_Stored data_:
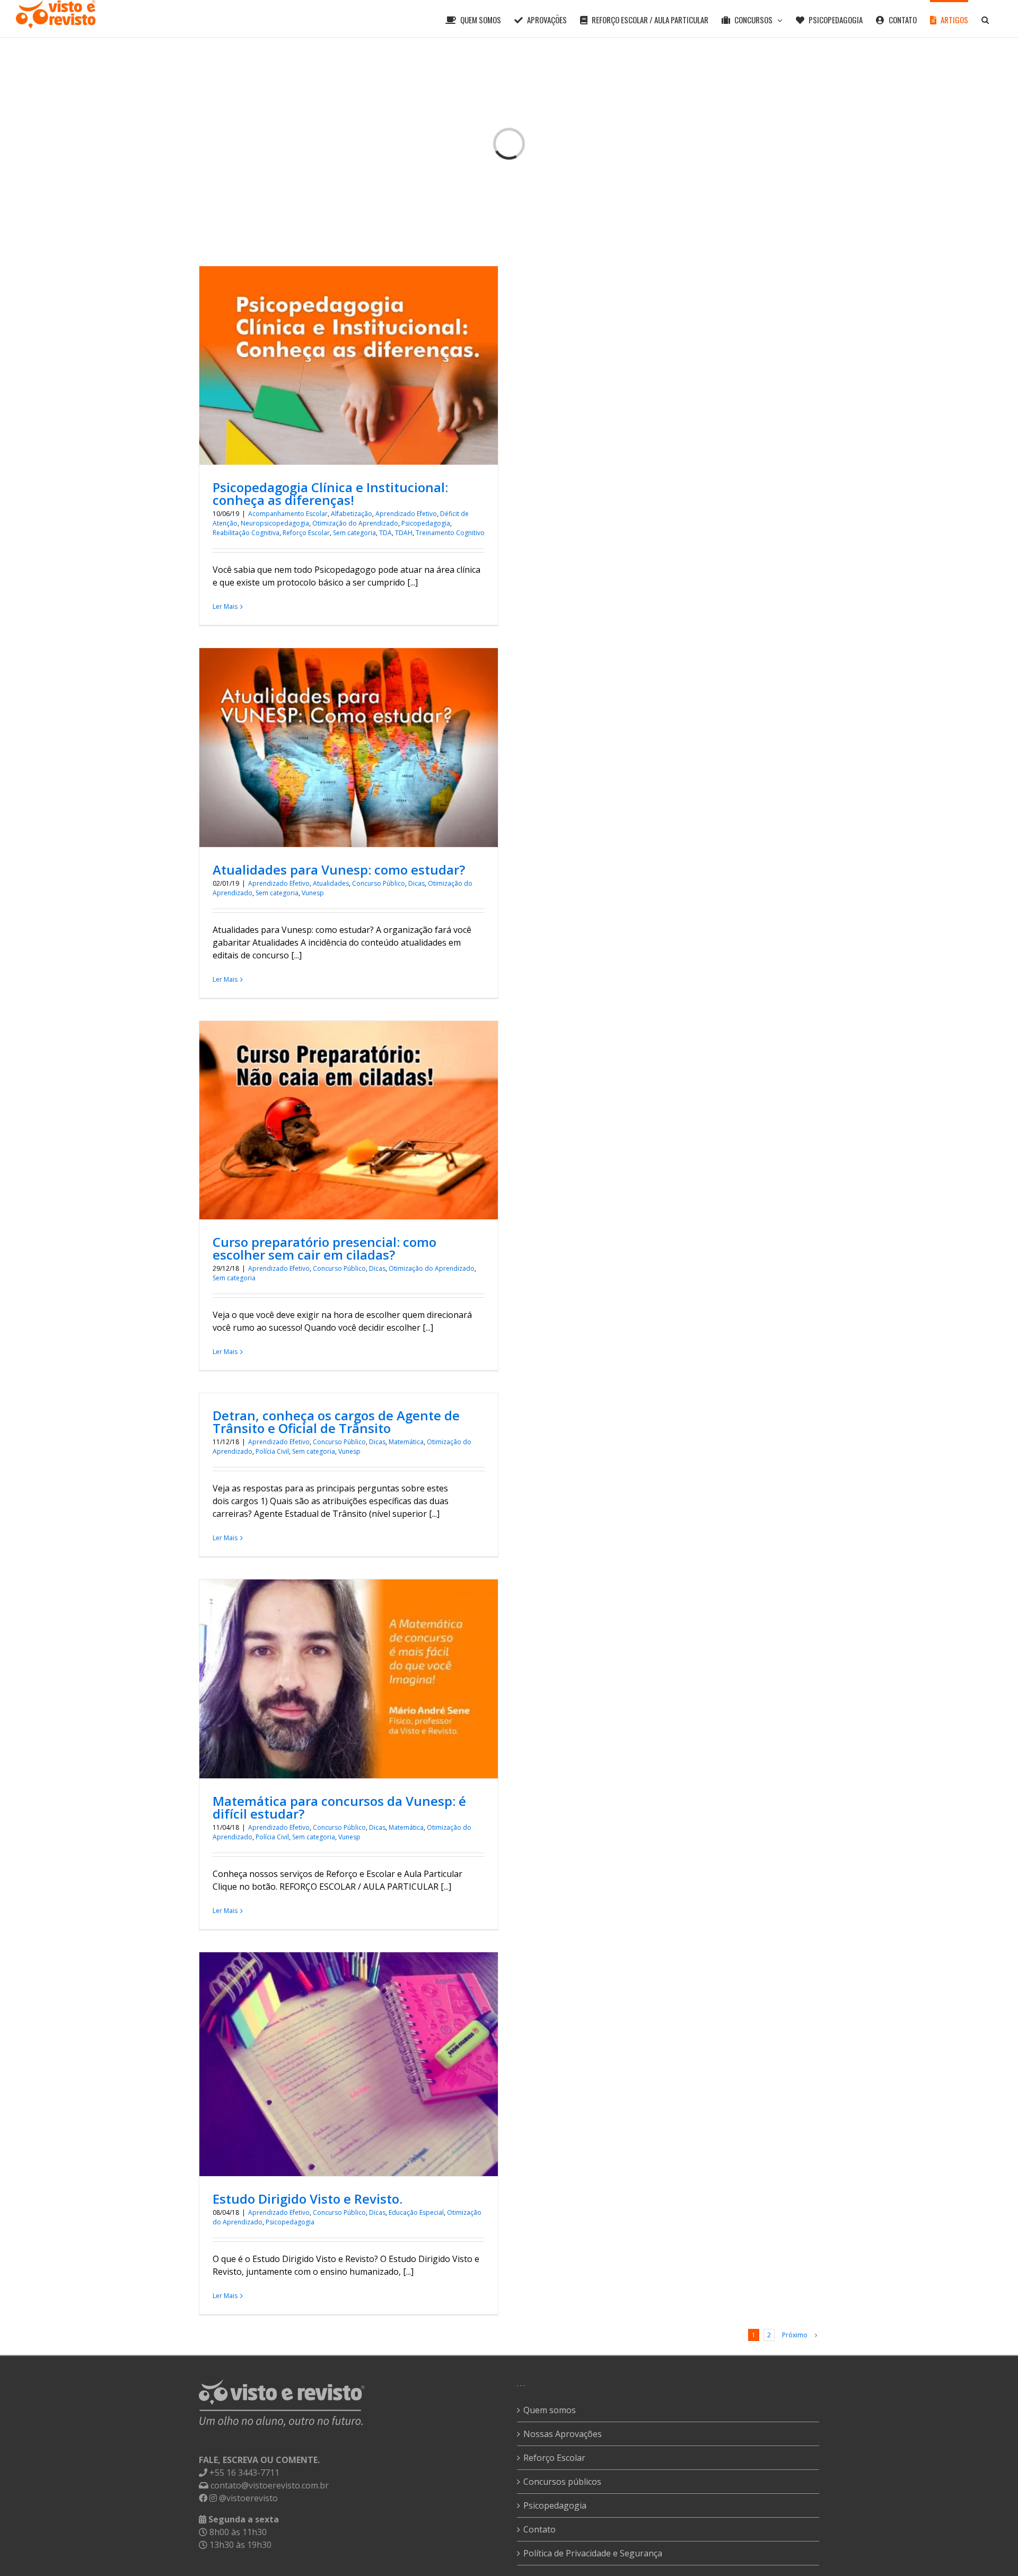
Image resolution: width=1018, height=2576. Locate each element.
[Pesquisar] (985, 18)
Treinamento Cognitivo (450, 532)
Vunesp (313, 892)
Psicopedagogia (425, 523)
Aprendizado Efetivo (406, 513)
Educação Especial (416, 2212)
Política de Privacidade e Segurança (592, 2553)
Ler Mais (225, 606)
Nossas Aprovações (562, 2434)
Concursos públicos (562, 2481)
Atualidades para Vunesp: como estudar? (339, 869)
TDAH (404, 532)
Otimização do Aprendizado (355, 523)
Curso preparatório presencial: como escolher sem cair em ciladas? (324, 1248)
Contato (539, 2529)
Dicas (416, 883)
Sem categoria (354, 532)
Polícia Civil (272, 1451)
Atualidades (331, 883)
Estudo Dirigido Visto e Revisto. (307, 2198)
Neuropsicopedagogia (275, 523)
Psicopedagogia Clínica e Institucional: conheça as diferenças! (330, 493)
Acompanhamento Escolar (288, 513)
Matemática (406, 1441)
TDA (385, 532)
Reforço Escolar (306, 532)
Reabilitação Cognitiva (246, 532)
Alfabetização (351, 513)
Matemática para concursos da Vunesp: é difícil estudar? (339, 1807)
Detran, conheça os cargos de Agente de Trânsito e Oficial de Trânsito (336, 1422)
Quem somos (549, 2410)
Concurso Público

_Brief_: Retype only the lines that run from the first line of the entries above to the line containing "Dicas (416, 883)", both included. Do not carry over any pictures.

_Expected output_:
Image resolution: width=1018, height=2576. Locate each element.
[Pesquisar] (985, 18)
Treinamento Cognitivo (450, 532)
Vunesp (313, 892)
Psicopedagogia (425, 523)
Aprendizado Efetivo (406, 513)
Educação Especial (416, 2212)
Política de Privacidade e Segurança (592, 2553)
Ler Mais (225, 606)
Nossas Aprovações (562, 2434)
Concursos públicos (562, 2481)
Atualidades para Vunesp: como estudar? (339, 869)
TDAH (404, 532)
Otimização do Aprendizado (355, 523)
Curso preparatório presencial: como escolher sem cair em ciladas? (324, 1248)
Contato (539, 2529)
Dicas (416, 883)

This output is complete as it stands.